SEMI - 公共政策
Workforce Development
SEMI position
- SEMI urges Congress to pass high-skills immigration reform this year, including an H-1B visa and green card cap increases.
Key messages
- SEMI supports efforts to update the U.S. immigration system as it relates to high-skills immigration. The present system needs to be changed to ensure that graduates in the critical fields of science, technology, engineering and math (STEM) are able to pursue their careers in the United States. Currently, these workers are admitted under the H-1B visa program. However, H-1B visa shortages continue, limiting U.S. employers’ access to highly-educated workers.

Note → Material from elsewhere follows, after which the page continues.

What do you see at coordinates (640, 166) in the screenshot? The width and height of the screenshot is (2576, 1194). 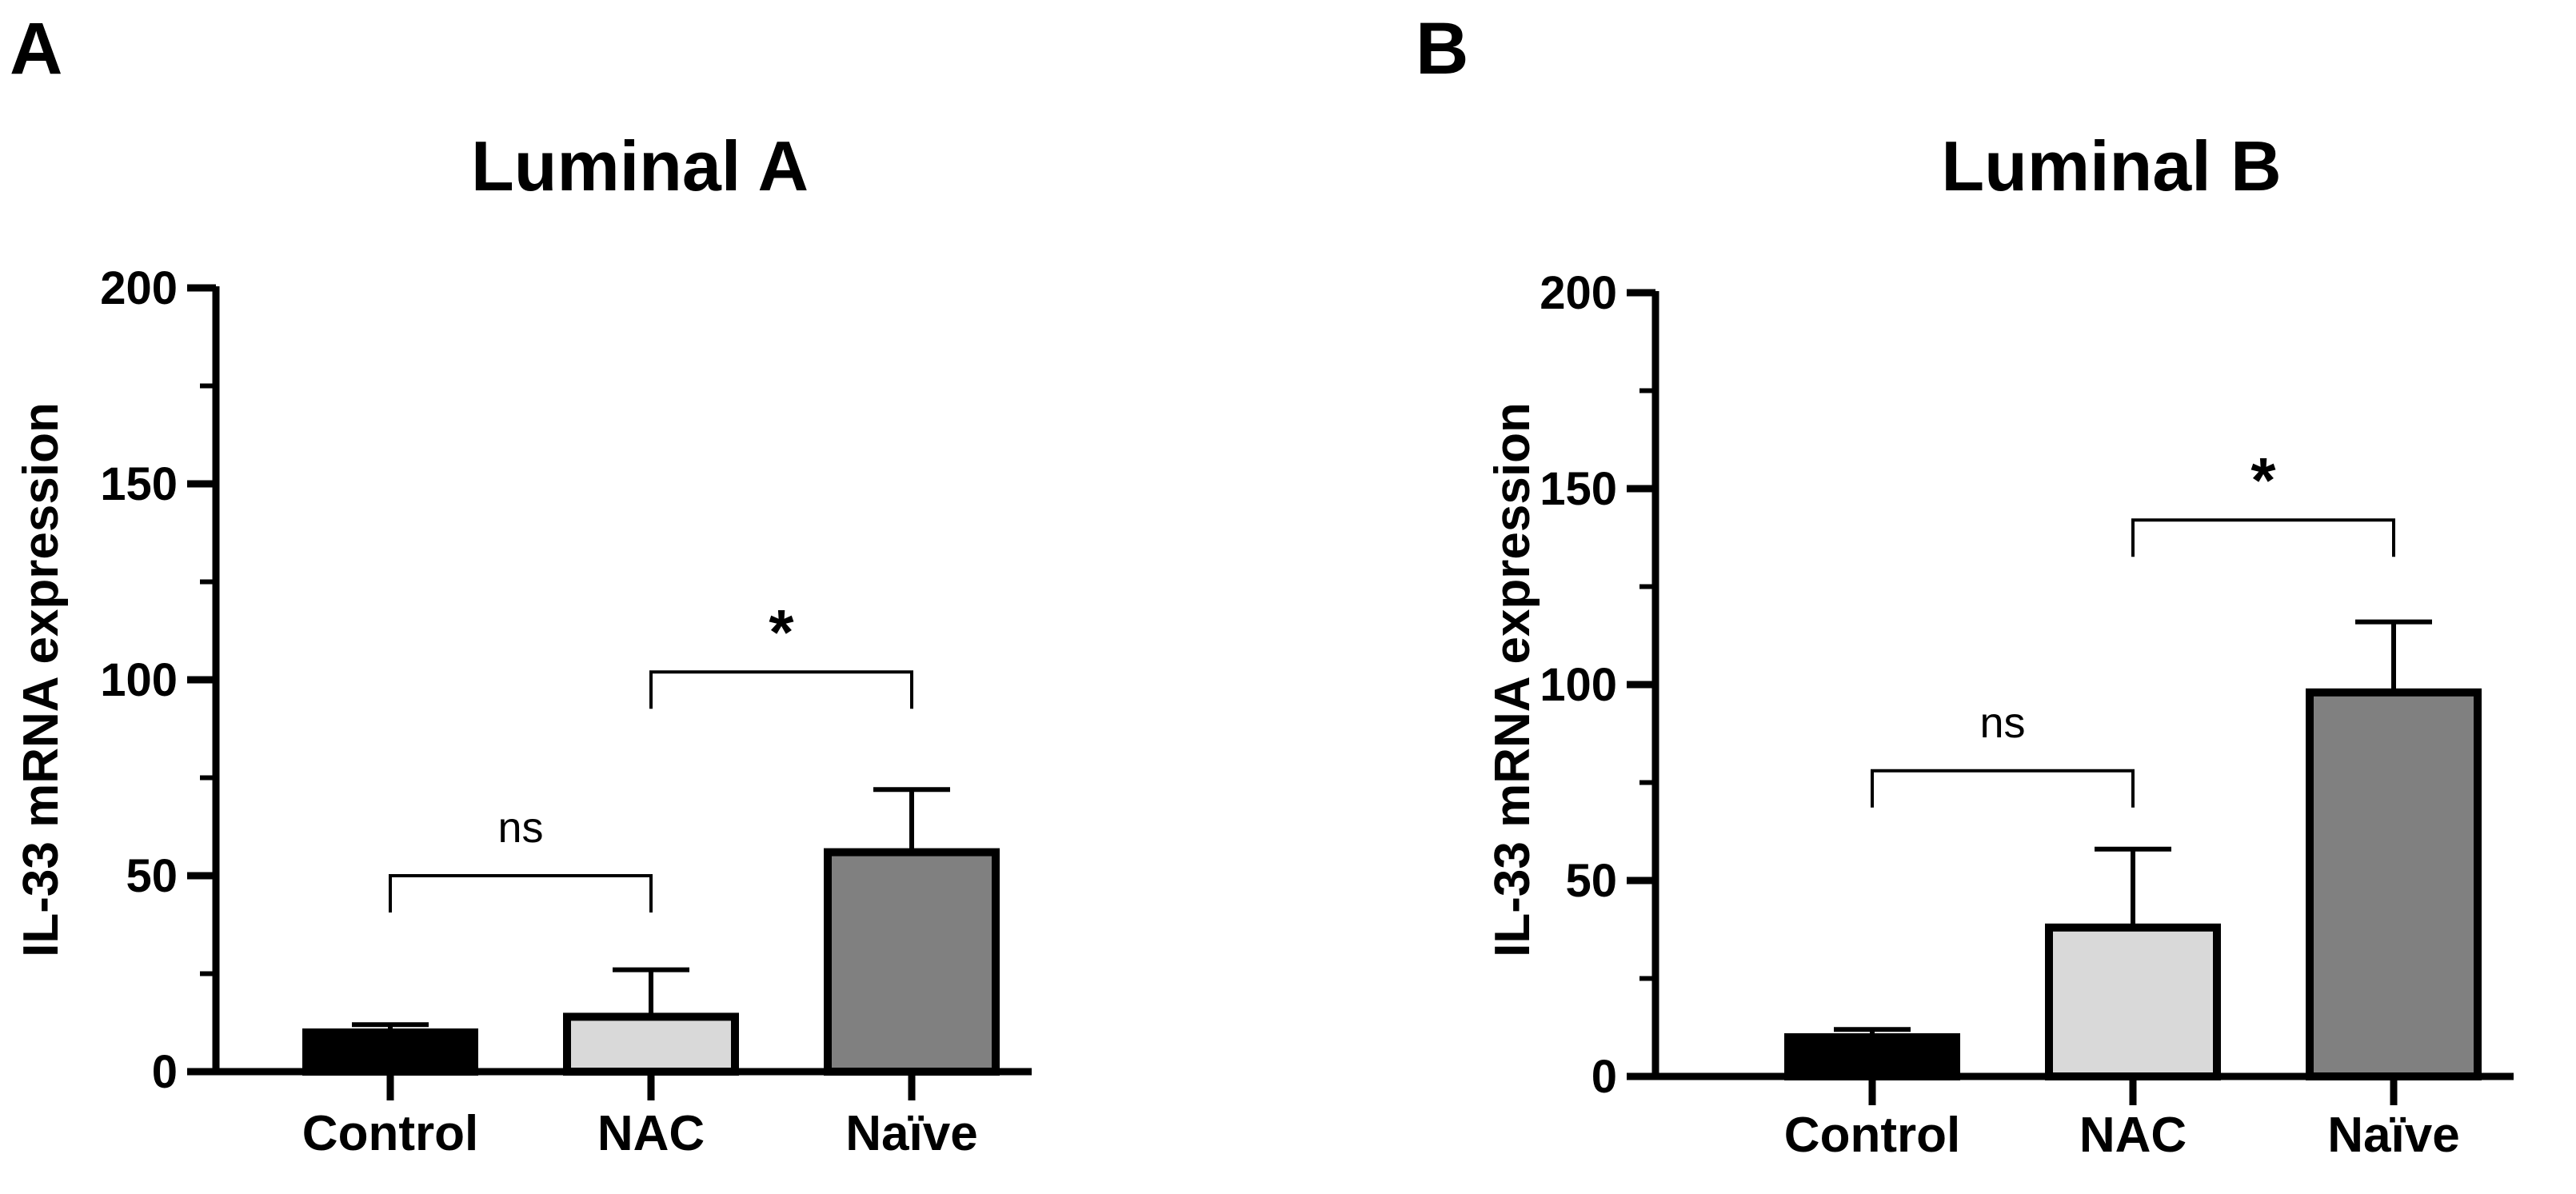 I see `chart-title: Luminal A` at bounding box center [640, 166].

- The semiconductor equipment and materials industry is heavily dependent on the best and brightest individuals. The industry requires a specialized skill set and seeks to hire U.S. citizens with advanced STEM degrees; however, many of these degree holders are foreign nationals. We have always been an industry built by global brainpower with immigrants from all regions of the world. Currently, more than 50 percent of all engineering doctoral degrees awarded by U.S. engineering colleges are to foreign nationals and one-third of all science and engineering PhD holders in U.S. private industry were foreign born, to cite two examples. Our competitiveness is weakened if we are unable to compete for global talent.

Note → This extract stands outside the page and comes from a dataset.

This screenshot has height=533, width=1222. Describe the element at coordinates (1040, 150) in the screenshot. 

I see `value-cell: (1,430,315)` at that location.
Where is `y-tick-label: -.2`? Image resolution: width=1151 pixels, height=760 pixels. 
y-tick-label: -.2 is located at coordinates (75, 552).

- Under current law, the H-1B visa allotment is capped at 65,000 and an additional 20,000 are available to graduates of U.S. universities with Masters or PhD degrees. On the first day that applications were accepted for FY08, U.S. Citizenship and Immigration Services (USCIS) received about 150,000 applications. Unless accepted as part of the current allotment, no new H-1Bs can be hired until October 2008. This is the third year in a row that the cap has been hit on or before the start of the fiscal year.

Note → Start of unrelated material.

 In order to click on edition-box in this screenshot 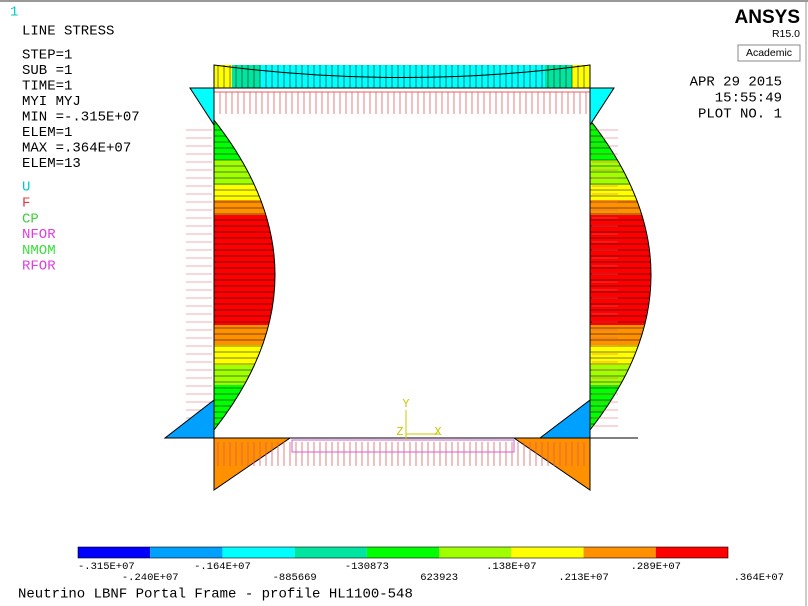, I will do `click(769, 53)`.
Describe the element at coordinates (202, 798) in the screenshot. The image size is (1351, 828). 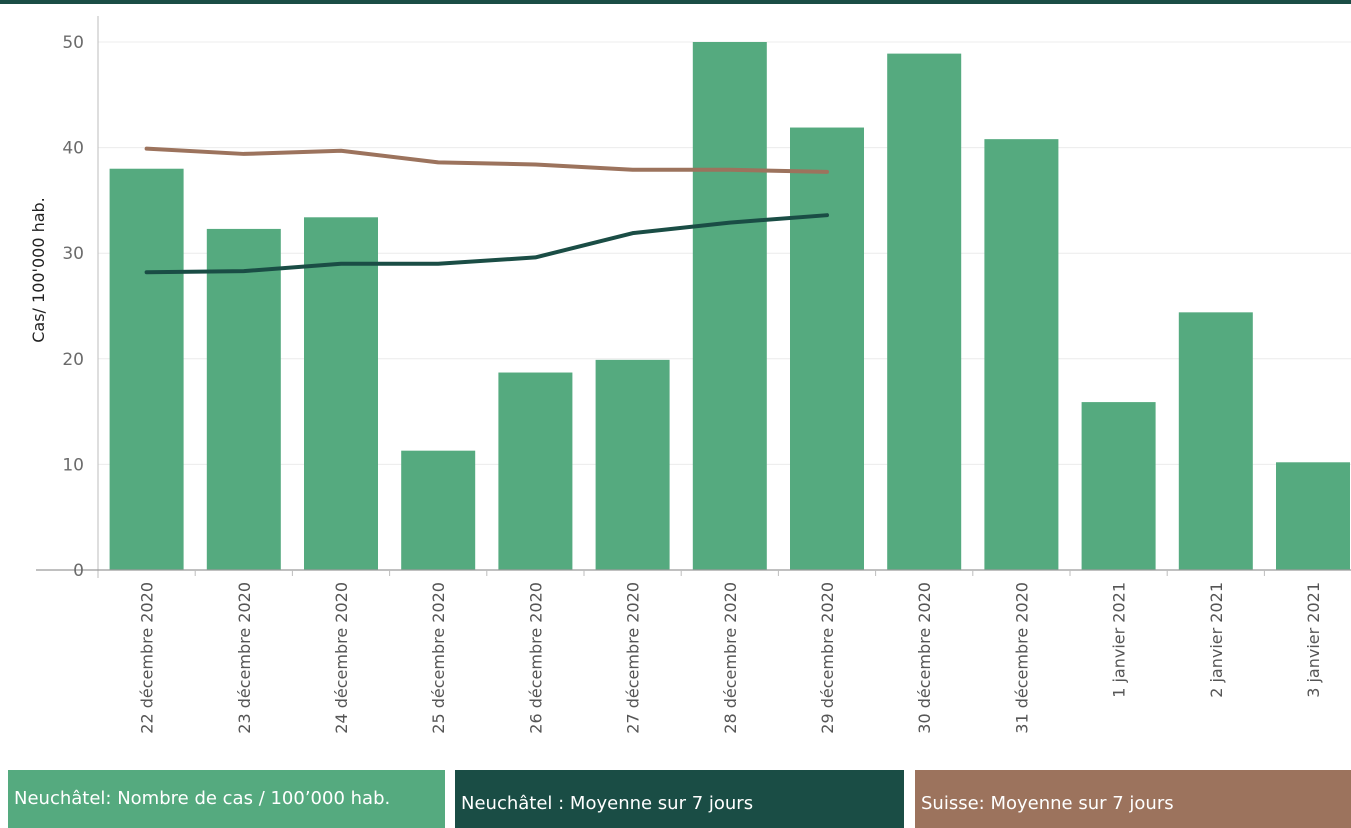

- It is critical to the U.S. economy that we have an efficient immigration system that welcomes highly-educated foreign nationals to the U.S. workforce, rather than sending them to work for overseas competitors.
- SEMI does not have an official position on comprehensive reform; however, SEMI supports high-skills immigration provisions contained in a larger bill.
- Time is of the essence, since passage of such contentious legislation is quite unlikely in 2008 given the presidential election.